Friday, December 19, 2014
 
Columnist
Martin Hennecke

Hysan in big revamp at Causeway Bay
 
07/03/2013
 
Hysan Development Co (0014) is redeveloping commercial block Sunning Plaza and residential project Sunning Court, in Causeway Bay, into a single mixed-use office and retail complex.

This is the first project for the firm after the opening in August of Hysan Place, whose rental earnings so far total HK$431 million.

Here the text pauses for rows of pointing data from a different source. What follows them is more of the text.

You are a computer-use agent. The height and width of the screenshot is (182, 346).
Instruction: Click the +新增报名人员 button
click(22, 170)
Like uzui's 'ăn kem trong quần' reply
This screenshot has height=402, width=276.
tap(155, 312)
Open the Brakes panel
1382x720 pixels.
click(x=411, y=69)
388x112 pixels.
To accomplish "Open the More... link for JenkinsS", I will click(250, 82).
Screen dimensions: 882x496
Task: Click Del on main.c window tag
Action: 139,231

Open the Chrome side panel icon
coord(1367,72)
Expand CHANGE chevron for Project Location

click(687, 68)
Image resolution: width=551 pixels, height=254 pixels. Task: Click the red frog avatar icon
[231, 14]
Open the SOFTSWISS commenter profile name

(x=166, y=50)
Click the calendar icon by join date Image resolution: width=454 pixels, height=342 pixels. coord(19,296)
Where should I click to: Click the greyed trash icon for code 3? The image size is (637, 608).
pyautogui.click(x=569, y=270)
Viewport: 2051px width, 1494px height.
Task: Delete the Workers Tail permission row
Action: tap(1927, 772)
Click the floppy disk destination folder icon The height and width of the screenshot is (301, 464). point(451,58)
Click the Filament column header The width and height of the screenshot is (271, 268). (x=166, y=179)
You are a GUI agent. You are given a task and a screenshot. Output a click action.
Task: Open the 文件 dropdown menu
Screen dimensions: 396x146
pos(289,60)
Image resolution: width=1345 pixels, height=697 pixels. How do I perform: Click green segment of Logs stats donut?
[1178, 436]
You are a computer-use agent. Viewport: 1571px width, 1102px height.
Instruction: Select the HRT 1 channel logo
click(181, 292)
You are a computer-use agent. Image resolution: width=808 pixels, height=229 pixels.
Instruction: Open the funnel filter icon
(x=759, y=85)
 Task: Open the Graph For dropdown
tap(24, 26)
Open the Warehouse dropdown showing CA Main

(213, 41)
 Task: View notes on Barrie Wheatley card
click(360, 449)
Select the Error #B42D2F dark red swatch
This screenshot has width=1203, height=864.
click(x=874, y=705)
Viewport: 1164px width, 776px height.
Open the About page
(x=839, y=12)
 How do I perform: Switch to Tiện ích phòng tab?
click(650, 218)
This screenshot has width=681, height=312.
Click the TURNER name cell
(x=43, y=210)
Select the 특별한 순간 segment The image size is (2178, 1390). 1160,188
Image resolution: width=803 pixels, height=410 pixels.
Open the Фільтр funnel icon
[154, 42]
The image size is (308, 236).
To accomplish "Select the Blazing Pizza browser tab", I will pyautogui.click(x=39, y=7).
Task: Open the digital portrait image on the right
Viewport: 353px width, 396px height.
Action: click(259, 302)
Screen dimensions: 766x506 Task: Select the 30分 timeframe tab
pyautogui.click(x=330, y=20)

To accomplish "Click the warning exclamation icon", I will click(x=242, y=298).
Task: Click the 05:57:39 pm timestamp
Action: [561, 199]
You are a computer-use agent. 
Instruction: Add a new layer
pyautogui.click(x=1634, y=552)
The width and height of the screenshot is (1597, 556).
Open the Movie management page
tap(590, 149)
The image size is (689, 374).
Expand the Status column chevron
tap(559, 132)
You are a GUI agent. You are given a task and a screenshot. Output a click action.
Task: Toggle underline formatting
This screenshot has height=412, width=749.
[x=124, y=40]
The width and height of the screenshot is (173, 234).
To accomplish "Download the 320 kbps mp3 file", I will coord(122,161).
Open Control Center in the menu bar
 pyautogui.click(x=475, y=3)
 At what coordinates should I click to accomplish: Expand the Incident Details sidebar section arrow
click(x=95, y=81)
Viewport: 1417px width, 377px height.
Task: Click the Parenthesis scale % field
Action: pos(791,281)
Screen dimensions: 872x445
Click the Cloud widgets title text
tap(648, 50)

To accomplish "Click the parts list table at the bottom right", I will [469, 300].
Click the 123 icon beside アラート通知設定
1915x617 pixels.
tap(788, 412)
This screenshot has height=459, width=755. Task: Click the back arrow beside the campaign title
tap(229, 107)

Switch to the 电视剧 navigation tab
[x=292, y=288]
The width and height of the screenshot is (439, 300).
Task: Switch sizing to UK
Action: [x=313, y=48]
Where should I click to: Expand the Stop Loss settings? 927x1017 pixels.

The redevelopment, which has already started, will boost the current total gross floor area of the two buildings by 25 percent - or 90,000 to 100,000 square feet - upon completion in 2018, deputy chairman and chief executive Lau Siu-chuen said.

Sunning Plaza currently has a gfa of 277,000 sq ft, while Sunning Court has 98,000 sq ft.

The company received government approval for the enlarged floor plan in April 2009.

"Occupancy rate of the office area within Hysan Place has risen to 56 percent, from 53 percent as at end-2012," Lau said, adding rent for all retail spaces is set to rise. About 70 percent of customers at Hysan's retail complexes are locals, Lau noted, adding such businesses are therefore unlikely to feel a significant impact if visa rules for mainland visitors are tightened.

The firm's properties include the flagship Lee Gardens, as well as Lee Theatre Plaza, Lee Gardens Two and Leighton Centre - all in Causeway Bay.

Annual underlying profit rose 23.8 percent to HK$1.62 billion last year, beating Bloomberg's estimate of HK$1.53 billion, thanks to higher-than-expected rental contribution from Hysan Place.

Earnings per share based on the underlying profit hit 152.83 HK cents.

The full-year dividend reached 95 HK cents, versus 79 HK cents in 2011.

Net asset value per share jumped 18.9 percent from a year before to HK$54.68.

Revenue rose 29.3 percent on year to HK$2.49 billion, but excluding the contribution of Hysan Place, revenue gained 6.9 percent to HK$2.06 billion.

Lau said up to HK$1 billion has been set aside for capital expenditure, excluding the budget for the two Sunning redevelopments.

Shares fell 1.6 percent to HK$39.55 even though earnings surpassed forecasts.